The commands needed for this are
iptables -I INPUT -s 184.108.40.206 -j DROP
iptables -I INPUT -s 220.127.116.11 -j DROP
iptables -I INPUT -s 18.104.22.168 -j DROP
Entering "iptables -L -n" on the shell then shows up all blocked IPs (and anything else in iptables of course) :
iospirit:~ # iptables -L -n
Chain INPUT (policy ACCEPT)
target prot opt source destination
DROP all -- 22.214.171.124 0.0.0.0/0
DROP all -- 126.96.36.199 0.0.0.0/0
DROP all -- 188.8.131.52 0.0.0.0/0
I wonder whether this "referer polution" technique is a new trend among spammers.
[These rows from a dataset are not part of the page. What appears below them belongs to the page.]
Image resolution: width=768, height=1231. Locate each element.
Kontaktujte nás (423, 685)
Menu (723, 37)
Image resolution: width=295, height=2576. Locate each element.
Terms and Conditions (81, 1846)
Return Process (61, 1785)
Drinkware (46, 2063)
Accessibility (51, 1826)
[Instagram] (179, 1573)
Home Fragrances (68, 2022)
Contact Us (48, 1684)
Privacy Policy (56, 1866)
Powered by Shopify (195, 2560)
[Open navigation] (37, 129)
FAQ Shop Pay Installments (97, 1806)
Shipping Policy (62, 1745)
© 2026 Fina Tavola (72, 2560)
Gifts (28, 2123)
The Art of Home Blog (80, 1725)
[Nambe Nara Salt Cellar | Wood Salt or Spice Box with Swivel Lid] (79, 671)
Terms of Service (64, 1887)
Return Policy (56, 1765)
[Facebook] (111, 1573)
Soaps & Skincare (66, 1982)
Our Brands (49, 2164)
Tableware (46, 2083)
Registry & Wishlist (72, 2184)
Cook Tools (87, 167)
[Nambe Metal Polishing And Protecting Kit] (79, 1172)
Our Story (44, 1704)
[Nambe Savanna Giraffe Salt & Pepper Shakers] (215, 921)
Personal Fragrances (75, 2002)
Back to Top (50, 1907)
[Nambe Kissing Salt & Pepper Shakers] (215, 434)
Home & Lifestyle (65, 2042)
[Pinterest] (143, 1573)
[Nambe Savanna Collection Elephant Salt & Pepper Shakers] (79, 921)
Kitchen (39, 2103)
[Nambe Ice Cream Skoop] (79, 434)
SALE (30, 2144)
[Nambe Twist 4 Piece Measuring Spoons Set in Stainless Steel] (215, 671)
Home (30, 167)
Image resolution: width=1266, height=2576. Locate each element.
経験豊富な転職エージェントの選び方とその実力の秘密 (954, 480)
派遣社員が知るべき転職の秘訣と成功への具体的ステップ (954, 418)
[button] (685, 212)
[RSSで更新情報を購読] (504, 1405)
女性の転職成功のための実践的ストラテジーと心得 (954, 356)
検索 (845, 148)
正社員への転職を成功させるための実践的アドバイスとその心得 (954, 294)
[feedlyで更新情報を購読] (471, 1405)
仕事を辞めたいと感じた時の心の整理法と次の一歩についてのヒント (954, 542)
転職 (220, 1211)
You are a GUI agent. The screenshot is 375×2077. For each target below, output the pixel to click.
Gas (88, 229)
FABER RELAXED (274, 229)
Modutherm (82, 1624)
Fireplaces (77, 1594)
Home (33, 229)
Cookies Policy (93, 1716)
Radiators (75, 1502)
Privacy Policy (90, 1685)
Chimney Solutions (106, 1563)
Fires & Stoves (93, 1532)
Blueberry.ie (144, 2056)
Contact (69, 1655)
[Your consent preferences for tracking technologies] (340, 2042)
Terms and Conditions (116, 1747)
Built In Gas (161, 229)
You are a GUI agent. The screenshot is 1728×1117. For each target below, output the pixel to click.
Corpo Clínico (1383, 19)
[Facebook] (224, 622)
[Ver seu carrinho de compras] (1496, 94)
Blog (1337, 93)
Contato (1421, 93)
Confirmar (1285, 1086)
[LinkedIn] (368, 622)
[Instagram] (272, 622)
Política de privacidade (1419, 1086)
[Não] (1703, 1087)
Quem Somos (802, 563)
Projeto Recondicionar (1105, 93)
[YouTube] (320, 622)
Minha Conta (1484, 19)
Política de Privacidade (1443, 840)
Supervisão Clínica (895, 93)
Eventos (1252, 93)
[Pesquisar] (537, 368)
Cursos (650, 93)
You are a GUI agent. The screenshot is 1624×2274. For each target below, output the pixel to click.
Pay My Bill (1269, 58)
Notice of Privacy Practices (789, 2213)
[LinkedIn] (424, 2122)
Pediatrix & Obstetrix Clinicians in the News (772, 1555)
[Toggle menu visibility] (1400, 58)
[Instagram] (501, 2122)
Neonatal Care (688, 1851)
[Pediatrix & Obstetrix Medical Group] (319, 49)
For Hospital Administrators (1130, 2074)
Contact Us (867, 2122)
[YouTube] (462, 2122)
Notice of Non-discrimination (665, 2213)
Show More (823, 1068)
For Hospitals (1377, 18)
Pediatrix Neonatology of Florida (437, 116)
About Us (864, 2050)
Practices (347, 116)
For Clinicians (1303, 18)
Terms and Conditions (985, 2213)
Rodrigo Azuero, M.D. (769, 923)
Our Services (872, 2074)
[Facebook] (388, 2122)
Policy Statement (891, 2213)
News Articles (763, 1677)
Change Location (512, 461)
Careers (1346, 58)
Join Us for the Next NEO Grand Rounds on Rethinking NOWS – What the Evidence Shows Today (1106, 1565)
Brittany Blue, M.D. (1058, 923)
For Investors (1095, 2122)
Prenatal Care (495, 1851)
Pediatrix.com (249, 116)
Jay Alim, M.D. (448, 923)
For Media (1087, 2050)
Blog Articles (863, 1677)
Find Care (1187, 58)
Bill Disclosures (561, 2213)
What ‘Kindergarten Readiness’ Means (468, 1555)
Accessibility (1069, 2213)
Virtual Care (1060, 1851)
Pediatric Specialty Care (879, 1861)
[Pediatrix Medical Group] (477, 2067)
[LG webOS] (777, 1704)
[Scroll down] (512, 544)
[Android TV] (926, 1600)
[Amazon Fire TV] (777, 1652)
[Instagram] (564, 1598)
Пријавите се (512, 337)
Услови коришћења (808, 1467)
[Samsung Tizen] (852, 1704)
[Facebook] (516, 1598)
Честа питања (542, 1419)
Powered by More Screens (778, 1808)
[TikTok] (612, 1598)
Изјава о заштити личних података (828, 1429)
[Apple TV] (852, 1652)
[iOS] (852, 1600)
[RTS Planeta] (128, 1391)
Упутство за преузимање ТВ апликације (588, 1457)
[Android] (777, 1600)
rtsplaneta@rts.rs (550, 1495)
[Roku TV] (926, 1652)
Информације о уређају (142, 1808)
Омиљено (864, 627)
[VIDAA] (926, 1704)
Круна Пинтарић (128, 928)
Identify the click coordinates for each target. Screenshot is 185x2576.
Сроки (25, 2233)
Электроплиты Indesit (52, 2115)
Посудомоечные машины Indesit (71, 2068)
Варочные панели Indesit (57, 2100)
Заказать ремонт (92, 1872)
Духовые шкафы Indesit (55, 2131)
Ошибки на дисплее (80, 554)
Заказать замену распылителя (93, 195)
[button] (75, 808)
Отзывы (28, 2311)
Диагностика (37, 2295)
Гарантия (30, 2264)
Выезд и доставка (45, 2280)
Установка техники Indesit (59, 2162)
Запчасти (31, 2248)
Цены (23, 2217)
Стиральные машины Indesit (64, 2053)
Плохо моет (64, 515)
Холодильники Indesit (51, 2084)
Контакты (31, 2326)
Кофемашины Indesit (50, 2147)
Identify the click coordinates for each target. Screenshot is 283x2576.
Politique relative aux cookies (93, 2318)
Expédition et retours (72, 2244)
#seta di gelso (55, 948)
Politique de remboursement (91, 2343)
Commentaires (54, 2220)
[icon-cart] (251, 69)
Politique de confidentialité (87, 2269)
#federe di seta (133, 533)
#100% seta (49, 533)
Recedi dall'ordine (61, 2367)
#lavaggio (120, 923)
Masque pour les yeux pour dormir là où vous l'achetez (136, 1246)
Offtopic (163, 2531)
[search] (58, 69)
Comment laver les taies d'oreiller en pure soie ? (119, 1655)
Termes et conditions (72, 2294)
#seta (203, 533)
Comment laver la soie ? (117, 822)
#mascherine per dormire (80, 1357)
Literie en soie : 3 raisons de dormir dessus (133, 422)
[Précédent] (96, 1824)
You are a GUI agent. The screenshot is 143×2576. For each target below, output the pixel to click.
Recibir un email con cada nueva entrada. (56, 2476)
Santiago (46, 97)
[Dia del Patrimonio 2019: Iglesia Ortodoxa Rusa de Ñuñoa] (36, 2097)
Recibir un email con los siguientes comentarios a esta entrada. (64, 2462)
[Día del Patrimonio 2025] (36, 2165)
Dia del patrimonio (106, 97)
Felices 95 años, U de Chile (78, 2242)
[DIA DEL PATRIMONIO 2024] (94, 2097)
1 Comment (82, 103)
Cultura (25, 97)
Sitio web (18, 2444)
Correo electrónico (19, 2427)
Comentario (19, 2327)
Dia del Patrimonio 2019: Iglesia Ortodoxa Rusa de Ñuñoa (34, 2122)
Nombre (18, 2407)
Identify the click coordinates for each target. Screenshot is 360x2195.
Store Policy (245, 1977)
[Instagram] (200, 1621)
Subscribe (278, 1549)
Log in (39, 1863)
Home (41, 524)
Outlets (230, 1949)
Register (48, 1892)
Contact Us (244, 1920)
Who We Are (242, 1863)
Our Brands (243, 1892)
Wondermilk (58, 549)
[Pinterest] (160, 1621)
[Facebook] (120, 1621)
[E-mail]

I sure hope it is not. Compared to normal email spam, it costs a lot more bandwidth, memory and processing time. At least if your site is interactive.
"But how could a spammer possibly benefit from their websites being part of a log file?" you may ask. It's not directly obvious. Their aim is to appear in publically shared logfile analysis results and thus gain a higher search engine page rank for their websites transmitted as faked referer.
A little research provides backing for this theory: Google returns around 17.700 results for the IP "184.108.40.206" alone.
If you want to check your logfiles, grep for the "Mozilla/4.0 (compatible; MSIE 5.01; Windows NT 5.0; MRA 4.1 (build 00975))" user agent, i.e. via
grep 'Mozilla/4.0 (compatible; MSIE 5.01; Windows NT 5.0; MRA 4.1 (build 00975))' access_log
At least that is what the spammer in question here sent along.